Magnitude and kinetics of humoral responses to acute SHIV.CH505.375H.dCT infection during ART and ATI in RMs. Plasma from infant and adult rhesus macaques was analyzed for the HIV CH505 gp120 IgG response (A), blocking of soluble CD4-gp120 interactions (B), the tier 1 neutralization response against MW965 (C), the neutralization response against the CH505 T/F virus (D), and the ADCC titer against CH505 gp120-coated target cells (E). Red symbols represent infant RMs, and blue symbols represent adult RMs. Each symbol represents an individual macaque. Yellow and gray boxes represent the duration of ART and the duration of ATI in the RMs, respectively.

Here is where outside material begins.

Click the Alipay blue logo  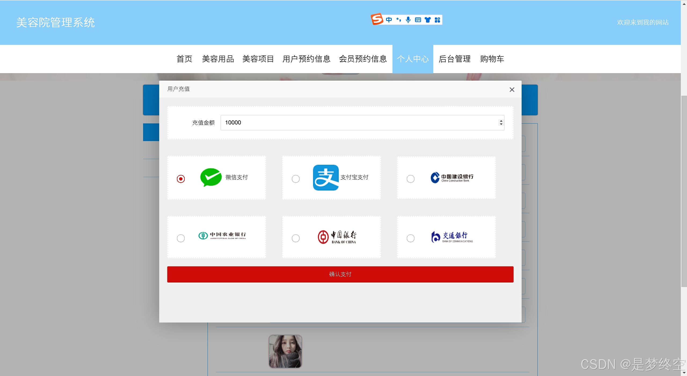[x=326, y=178]
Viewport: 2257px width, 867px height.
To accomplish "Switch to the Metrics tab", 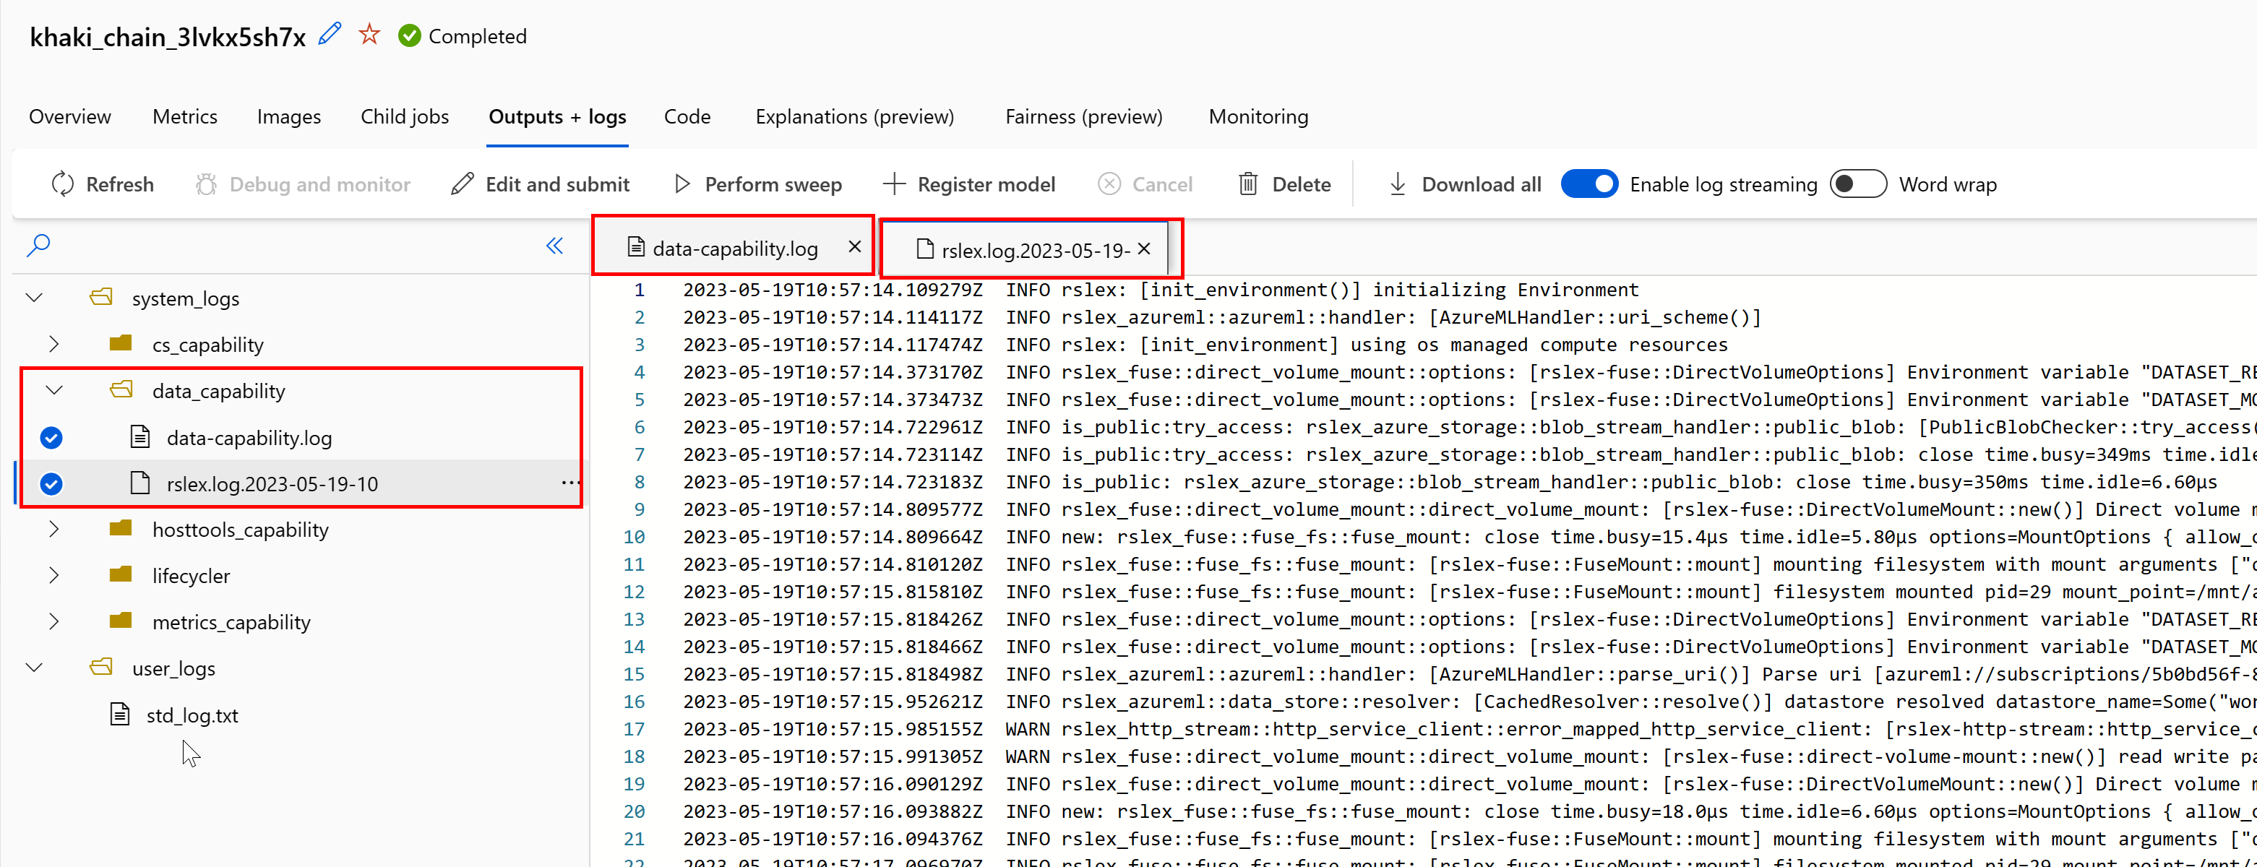I will tap(185, 116).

Infants with a plasma VL of <15 copies/ml at 12 wpi are represented with open symbols. P values were calculated using the Wilcoxon signed-rank test. eq., equivalents; Ab, antibody; ID₅₀, 50% infective dose.

FIG 7

CD4⁺ T cell activation and plasma inflammatory responses in SHIV.CH505.375H.dCT-infected infant and adult RMs. Absolute counts per milliliter of blood of activated (CD69⁺ HLA-DR⁺) CD4⁺ T cells (A) and proliferating (Ki67⁺ CD4⁺) and exhausted (PD-1⁺) CD4⁺ T cells (B). Red symbols represent infant RMs, and blue symbols represent adult RMs. Each symbol represents one animal. Yellow and gray boxes represent the duration of ART and the duration of ATI, respectively. (C) Plasma from infected infant and adult RMs was analyzed by a multiplexed Luminex assay for expression of cytokines before ART (week 12) and after 8 weeks on ART (week 20). The heat maps represent the fold change in the level of each analyte over preinfection plasma levels. Infants with a plasma VL of <15 copies/ml at 12 wpi are represented with open symbols. P values were calculated using the Wilcoxon signed-rank test.